Michael Sitrick, of Sitrick and Co., a public relations firm known for its work in crisis management -- or, as Sitrick calls it "sensitive situations" -- said that these types of incidents would not seriously damage a school's reputation in the long term if the school takes concrete measures to ensure they aren't repeated.

"The first thing that has to be done is to make sure that the school investigates what happened, and understands what happene, and determines whether the rumors and the allegations are true," Sitrick said. "What they need to do is to demonstrate that they have taken action to correct the problem."

"People understand that other people are human," he continued, "and you are going to have infractions and lapses of judgment, and you are going to have kids do things like that, [but they want to know] what the school is doing to make sure that it can't happen again."

Russell Robinson, CEO of the Jewish National Fund (JNF), who came into the organization after it weathered allegations that millions of dollars were unaccounted for, agreed with Sitrick. "Nonprofits can't be run as mom-and-pop operations anymore, and the best way of dealing with anything is to be open, direct and informative," said Robinson from New York. "Part of what happened at the JNF was that their system of accounting was so archaic that the questions came faster than the answers could come out. You need to have a transparent organization, and you need a system that provides answers when you need them. Did [these allegations] hurt us? Yes. Did they help us? Yes."

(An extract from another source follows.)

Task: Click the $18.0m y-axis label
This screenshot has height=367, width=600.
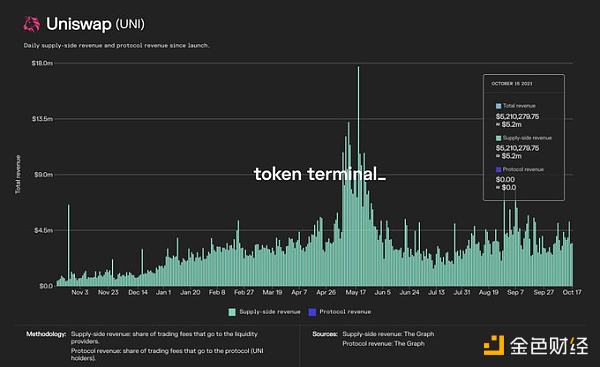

While openness sounds like a good policy, it is not always a viable one. David Lehrer, who was regional director of the Anti Defamation League when the scandal broke that the organization kept "spy files" on people, said that nonprofits had certain restrictions on being open.

"There are certain things that you have to worry about in an alleged scandal," he said. "The first is the legal implications of what has transpired; the second is dealing with the press and the PR implications; and third, in a nonprofit, you have a board and your constituents to answer to, and in the case of Jewish organizations they also have to answer to a New York office, which might not understand what is going on in the West ... and sometimes [these things] are in conflict, and it makes things quite complicated."

For some, these incidents are communal opportunities, not crises.

"It's a positive thing," said one Shalhevet parent. "The community can take off its blinders and see that there is no safe place where people can assume that their children will not be experimenting. This is all a wake-up call for educators to be more available and for parents to communicate with their children."